____ MATERIAL FOR THIS TASK
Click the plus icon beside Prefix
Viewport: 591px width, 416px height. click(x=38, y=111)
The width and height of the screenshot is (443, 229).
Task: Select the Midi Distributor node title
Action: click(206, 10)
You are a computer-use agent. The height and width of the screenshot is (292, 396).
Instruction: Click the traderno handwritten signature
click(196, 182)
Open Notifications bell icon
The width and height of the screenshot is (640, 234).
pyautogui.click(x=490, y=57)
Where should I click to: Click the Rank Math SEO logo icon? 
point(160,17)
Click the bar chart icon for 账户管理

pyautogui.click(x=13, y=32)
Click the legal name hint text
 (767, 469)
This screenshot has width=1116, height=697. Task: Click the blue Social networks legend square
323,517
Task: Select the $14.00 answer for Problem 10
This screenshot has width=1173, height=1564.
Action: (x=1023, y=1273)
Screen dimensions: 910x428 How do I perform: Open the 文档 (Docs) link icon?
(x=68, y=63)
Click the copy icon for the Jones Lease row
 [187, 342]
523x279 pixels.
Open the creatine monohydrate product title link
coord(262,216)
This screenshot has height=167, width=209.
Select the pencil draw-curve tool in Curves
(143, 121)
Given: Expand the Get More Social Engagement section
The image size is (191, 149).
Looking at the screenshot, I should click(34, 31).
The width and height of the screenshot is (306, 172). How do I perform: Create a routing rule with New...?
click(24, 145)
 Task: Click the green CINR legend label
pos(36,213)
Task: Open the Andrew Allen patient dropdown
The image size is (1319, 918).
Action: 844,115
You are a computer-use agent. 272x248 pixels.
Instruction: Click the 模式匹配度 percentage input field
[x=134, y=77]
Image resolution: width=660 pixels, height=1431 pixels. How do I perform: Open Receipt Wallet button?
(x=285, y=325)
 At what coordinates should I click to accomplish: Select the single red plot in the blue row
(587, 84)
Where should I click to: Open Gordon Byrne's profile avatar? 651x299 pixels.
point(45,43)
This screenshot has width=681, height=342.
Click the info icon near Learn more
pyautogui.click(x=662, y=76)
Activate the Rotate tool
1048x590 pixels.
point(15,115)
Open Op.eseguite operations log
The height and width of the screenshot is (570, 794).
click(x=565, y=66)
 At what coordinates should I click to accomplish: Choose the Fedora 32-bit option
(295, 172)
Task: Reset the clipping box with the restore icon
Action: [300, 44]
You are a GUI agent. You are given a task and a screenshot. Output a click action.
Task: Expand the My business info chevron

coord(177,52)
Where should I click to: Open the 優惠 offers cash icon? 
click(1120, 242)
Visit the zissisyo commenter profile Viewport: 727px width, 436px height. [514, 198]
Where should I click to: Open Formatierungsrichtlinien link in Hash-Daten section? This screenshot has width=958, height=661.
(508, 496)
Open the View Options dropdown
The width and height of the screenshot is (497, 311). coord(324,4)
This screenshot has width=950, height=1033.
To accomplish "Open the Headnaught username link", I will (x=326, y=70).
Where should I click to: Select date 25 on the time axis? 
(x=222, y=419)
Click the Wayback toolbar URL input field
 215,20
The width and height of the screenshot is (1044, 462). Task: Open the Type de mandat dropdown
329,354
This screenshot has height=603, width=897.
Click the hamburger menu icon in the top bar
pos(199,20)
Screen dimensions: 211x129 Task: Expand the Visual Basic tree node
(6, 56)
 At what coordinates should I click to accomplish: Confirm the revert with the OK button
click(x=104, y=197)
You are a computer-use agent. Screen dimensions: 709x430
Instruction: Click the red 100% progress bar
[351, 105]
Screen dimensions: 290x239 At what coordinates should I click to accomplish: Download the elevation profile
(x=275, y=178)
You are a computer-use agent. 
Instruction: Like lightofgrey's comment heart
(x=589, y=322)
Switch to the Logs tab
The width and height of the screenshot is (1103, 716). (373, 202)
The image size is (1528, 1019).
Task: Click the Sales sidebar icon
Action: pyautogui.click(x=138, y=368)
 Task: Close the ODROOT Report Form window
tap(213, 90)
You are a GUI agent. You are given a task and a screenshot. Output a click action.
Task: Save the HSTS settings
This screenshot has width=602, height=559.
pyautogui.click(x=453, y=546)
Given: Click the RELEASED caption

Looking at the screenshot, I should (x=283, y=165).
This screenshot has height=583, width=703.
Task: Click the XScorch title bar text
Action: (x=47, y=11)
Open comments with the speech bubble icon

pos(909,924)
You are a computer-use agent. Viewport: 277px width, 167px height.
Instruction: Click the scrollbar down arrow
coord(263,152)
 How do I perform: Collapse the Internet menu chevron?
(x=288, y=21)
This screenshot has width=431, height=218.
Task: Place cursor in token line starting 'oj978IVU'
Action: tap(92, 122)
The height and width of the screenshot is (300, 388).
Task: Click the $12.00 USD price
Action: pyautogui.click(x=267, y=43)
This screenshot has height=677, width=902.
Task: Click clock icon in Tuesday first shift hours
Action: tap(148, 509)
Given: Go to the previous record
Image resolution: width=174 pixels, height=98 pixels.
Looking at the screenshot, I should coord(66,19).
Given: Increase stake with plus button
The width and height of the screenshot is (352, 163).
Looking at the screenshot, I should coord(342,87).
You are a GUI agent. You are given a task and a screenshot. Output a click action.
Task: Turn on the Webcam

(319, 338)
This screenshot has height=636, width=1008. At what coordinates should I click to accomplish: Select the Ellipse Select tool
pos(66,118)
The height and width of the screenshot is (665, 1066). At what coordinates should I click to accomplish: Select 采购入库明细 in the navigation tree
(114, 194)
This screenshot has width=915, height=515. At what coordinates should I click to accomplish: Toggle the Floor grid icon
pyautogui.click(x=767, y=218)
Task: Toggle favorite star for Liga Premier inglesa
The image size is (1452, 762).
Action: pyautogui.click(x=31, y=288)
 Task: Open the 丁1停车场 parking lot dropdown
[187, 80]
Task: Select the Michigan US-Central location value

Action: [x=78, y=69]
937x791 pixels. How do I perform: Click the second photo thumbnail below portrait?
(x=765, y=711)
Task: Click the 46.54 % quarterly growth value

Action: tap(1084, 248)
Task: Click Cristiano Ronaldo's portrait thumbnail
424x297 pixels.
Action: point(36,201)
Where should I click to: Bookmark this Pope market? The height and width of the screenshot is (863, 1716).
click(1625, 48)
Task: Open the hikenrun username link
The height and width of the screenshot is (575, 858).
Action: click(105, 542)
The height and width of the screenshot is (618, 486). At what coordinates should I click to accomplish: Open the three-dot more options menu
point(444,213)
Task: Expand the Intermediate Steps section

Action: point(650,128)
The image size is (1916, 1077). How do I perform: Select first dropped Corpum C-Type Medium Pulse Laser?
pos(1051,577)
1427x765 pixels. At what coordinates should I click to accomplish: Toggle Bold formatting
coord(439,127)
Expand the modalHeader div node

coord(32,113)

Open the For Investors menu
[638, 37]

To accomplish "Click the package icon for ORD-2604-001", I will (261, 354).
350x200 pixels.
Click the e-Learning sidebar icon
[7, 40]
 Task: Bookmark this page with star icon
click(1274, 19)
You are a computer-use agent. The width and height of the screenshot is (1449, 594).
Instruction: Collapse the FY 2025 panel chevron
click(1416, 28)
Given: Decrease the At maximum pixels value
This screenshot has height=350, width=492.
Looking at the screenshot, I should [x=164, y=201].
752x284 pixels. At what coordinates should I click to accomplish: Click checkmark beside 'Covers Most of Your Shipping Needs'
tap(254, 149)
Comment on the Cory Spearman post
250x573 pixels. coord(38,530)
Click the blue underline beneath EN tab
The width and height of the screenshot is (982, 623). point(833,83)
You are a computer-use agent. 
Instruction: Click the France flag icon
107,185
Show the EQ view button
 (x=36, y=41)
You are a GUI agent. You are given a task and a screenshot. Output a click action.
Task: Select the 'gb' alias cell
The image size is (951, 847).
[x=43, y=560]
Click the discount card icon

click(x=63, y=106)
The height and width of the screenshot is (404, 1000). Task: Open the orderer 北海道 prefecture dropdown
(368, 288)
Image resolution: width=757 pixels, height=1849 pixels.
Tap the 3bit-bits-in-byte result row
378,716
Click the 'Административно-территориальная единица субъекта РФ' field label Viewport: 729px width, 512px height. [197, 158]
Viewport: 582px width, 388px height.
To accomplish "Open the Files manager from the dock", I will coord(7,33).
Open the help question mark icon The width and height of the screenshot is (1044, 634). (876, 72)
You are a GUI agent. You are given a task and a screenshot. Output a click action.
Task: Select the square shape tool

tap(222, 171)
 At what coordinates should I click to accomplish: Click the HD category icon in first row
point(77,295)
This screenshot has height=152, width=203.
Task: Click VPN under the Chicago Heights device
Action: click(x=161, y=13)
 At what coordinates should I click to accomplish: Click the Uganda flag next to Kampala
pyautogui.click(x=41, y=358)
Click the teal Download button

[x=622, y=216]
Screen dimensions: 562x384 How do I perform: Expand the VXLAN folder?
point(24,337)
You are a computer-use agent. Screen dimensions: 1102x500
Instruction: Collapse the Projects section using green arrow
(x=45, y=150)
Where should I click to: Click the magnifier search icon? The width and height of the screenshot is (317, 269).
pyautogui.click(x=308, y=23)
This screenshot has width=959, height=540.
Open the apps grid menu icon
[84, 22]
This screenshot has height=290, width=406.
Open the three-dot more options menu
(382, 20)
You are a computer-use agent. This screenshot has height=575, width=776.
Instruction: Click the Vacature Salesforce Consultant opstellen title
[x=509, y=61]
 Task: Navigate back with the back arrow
________
◆ **WHAT TO DO**: All lines of the records containing "username" should be shown.

◆ **THE COMPLETED TASK**:
To accomplish "Open the Headnaught username link", I will (x=326, y=70).
Task: Open the hikenrun username link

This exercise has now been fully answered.